• _Text provided_:
::::

Salesforce’s research finds 95% of customers say they are more likely to be loyal to a company they trust. 

McKinsey insights found that, on average, brands that improve CX: increase revenue 10-15% and lower costs 15-20%.

 

“If you build a great CX (customer experience) customers tell each other about it. Word of mouth is very powerful.” – Jeff Bezos, Amazon

 

“For transaction companies, clients who had the best experiences were shown to spend 140% more than those who were shown to have the poorest experience. For companies based around subscription services, it was shown that members who rated their experience at the lowest score possible only had a 43% chance of still being a member one year later. In contrast, those who scored their experiences at the highest ratings had a 74% chance of still being a member in a year.” – Harvard Business Review

A Walker study found that by the year 2020, customer experience will overtake price and product as the key brand differentiator.

Accenture found that 89% of customers get frustrated because they need to repeat their issues to multiple representatives. Moreover, 87% of customers think brands need to put more effort into providing a consistent experience.

::::

• _Listing_:
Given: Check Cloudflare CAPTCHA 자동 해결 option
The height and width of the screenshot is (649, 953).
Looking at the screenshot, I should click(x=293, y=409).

::::

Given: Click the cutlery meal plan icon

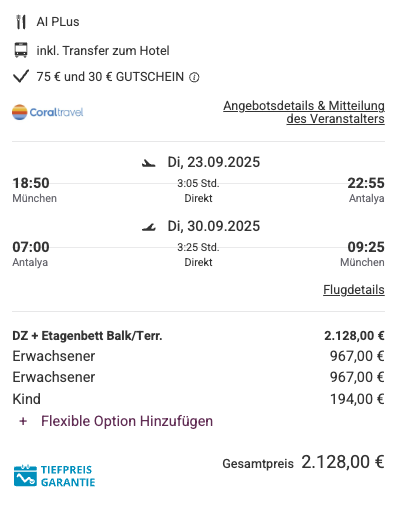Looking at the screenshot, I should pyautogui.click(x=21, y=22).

::::

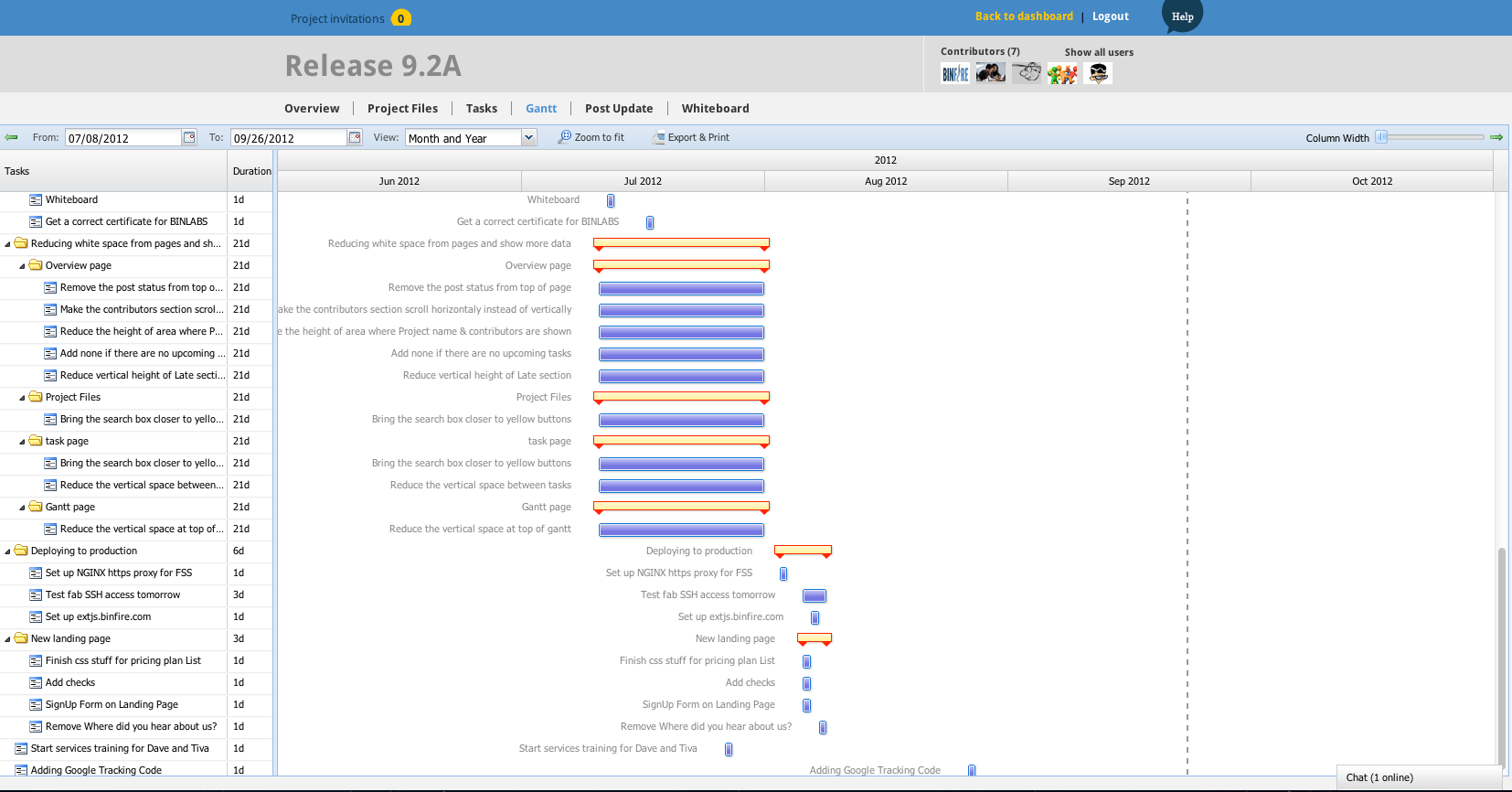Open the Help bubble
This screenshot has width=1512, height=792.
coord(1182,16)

::::

• _Task instructions_:
a) In the customer experience statistics, what chance did subscription members who gave their experience the lowest possible rating have of still being members one year later?
b) List every source to which the customer experience statistics attribute a finding or a quote.
c) Pick up the customer experience statistics after their last sentence and continue them.

• _Expected answers_:
a) 43%

b) Salesforce, McKinsey, Jeff Bezos (Amazon), Harvard Business Review, Walker, Accenture

c)
According to Esteban Kolsky, if a customer is not satisfied, 13% of them will tell that experience with 15 or even more people and share that they are unhappy. On the other hand, 72% of customers will share a positive experience with 6 or more people.

The top three reasons to invest in good customer experience management: it improves customer retention, improves customer satisfaction and it increases cross-selling and up-selling.

 

“You’ve got to start with the customer experience and work toward the technology, not the other way around.” – Steve Jobs, Apple

 

64% of people believe that customer experience is more important than price when making a purchase. – Gartner, Inc.

65% of buyers find a positive experience with a brand to be more influential than great advertising.

Aberdeen Group claims that companies with the strongest omni-channel customer engagement strategies retain an average of 89% of their customers, as compared to 33% for companies with weak omni-channel strategies.

PricewaterhouseCoopers, the demand for an omni-channel customer experience will be amplified by the need for near perfect execution, and the number of companies that invest in omni-channel has  jumped from 20% to more than 80%. They also found that of 15,000 consumers, 1 in 3 customers will leave a brand they love after just one bad experience.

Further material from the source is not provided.